Der Morgen kam und Erika stand vor ihrer Göttin in ihrem Reich. Ein dunkles Gefängnis, in dem nur ein silbernes Licht den Thron beleuchtete. Es war ein einsamer Ort, und die Priesterin konnte Athenias Kampf spüren. Eingesperrt in einem Gefängnis, in das andere einfach rein- und rausgehen konnten, fast als würden sie sie veräppeln. Das konnte auf keinen Fall eine angenehme Erfahrung gewesen sein.

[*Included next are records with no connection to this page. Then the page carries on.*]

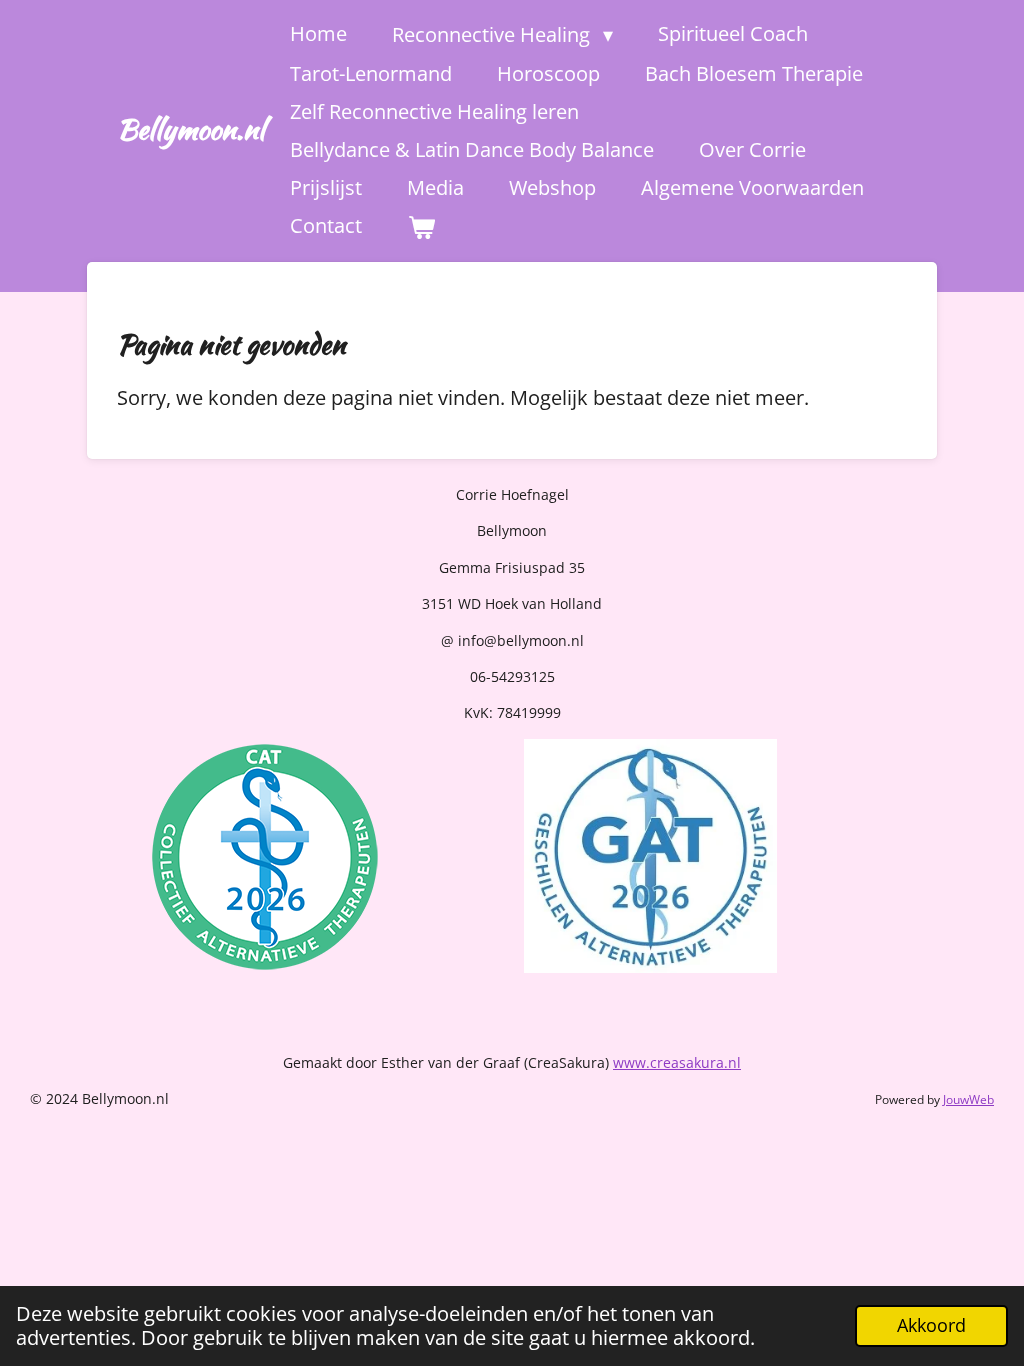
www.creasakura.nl (677, 1062)
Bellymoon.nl (191, 129)
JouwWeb (968, 1099)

„Was stimmt mit meinem Aussehen nicht, dass du sehen willst, wie ich wirklich aussehe?“, fragte Athenia und senkte den Blick auf Erika.
So geblendet sie auch von Athenias strahlender Haut und ihren Begleiterinnen hinter ihr war, trat Erika vor und streckte ihre Hände nach einer Antwort aus. Die Fortsetzung erwartet dich unter m v|l-e’m,p| y- r
„Ich will wissen, wen ich verehre, nur dann kann ich mit gutem Gewissen die Verlorenen unter deine Fittiche nehmen!“ Ihre Gedanken waren längst von Helga mit Zweifeln an den Göttern vergiftet worden, und die Priesterin wollte nicht, dass denen, die bald Athenias Anhänger werden würden, dasselbe widerfuhr wie den Walküren. „Du willst ihnen ihren Glauben rauben, dich im Grunde genommen davon ernähren, um deinen Segen zu erhalten!
Warum sollten sie also nicht wenigstens erfahren, wer du bist?“
Erika rückte näher, presste die Hände auf ihre Brust und schloss für einen Moment die Augen. Sie dachte an ihre Zeit als Priesterin in der Ausbildung zurück, und das Erste, was ihr in den Sinn kam, war das Buch mit dem Evangelium der Aphrodite.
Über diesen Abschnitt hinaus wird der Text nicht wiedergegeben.